Activity:
Exercise in exact copying: restate word for word only the lines below from the one containing "Click the 40-41 EURO size cell" through the one containing "Given: Click applicant photo file count badge", omitting any pictures.

- Opening Delimiter -

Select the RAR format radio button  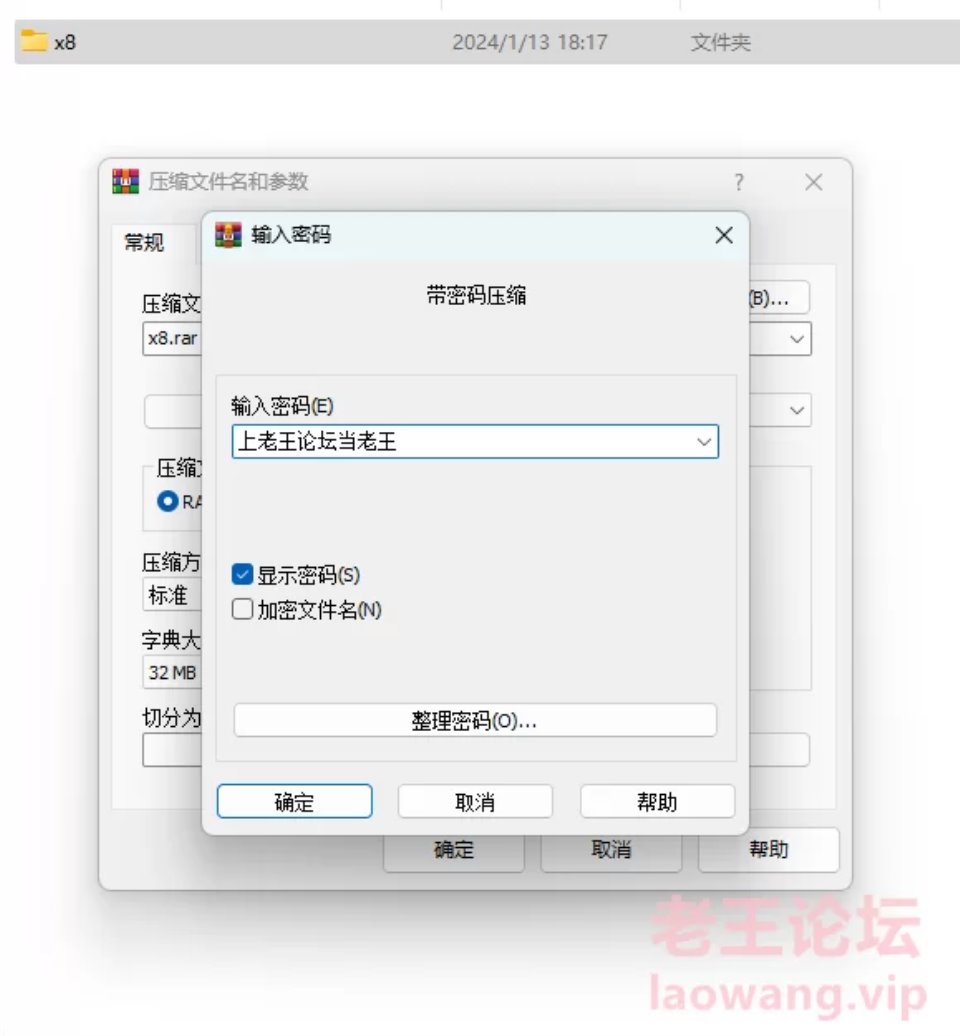point(168,501)
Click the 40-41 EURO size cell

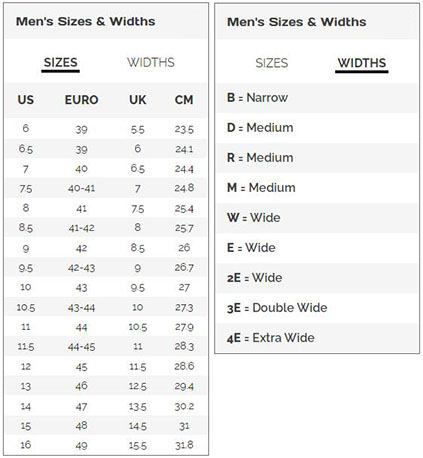tap(81, 189)
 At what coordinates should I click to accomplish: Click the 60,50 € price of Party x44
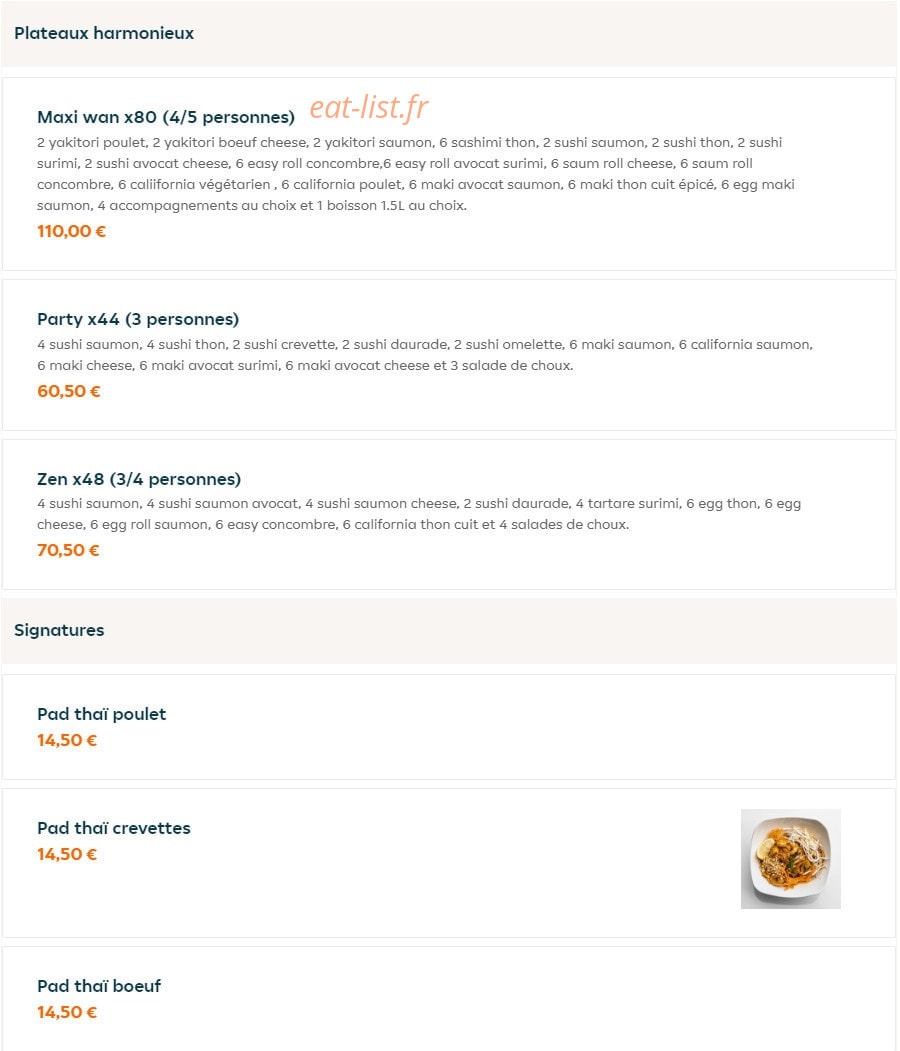pos(68,391)
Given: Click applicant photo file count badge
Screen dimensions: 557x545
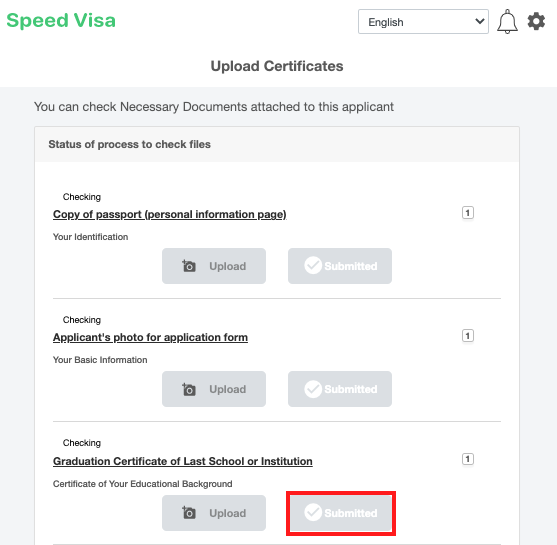Looking at the screenshot, I should [x=467, y=336].
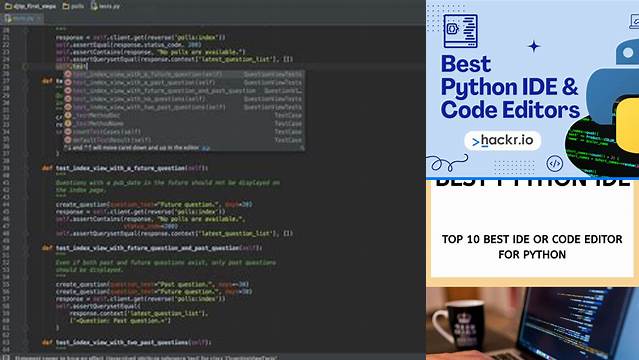639x360 pixels.
Task: Collapse test_index_view_with_future_question_and_past_question fold marker
Action: [x=25, y=248]
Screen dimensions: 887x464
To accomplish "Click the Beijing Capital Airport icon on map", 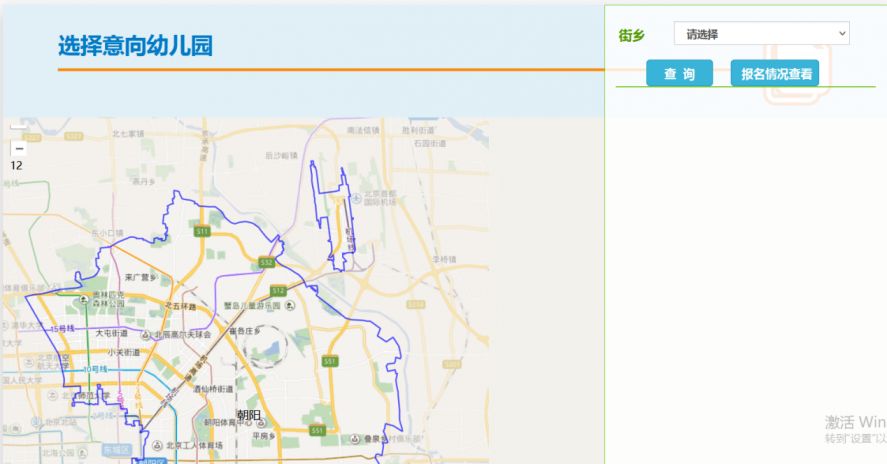I will point(356,198).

- Closing Delimiter -

Result below:
Click the 40-41 EURO size cell

tap(81, 189)
 At what coordinates should I click to accomplish: Click the 60,50 € price of Party x44
pos(68,391)
Given: Click applicant photo file count badge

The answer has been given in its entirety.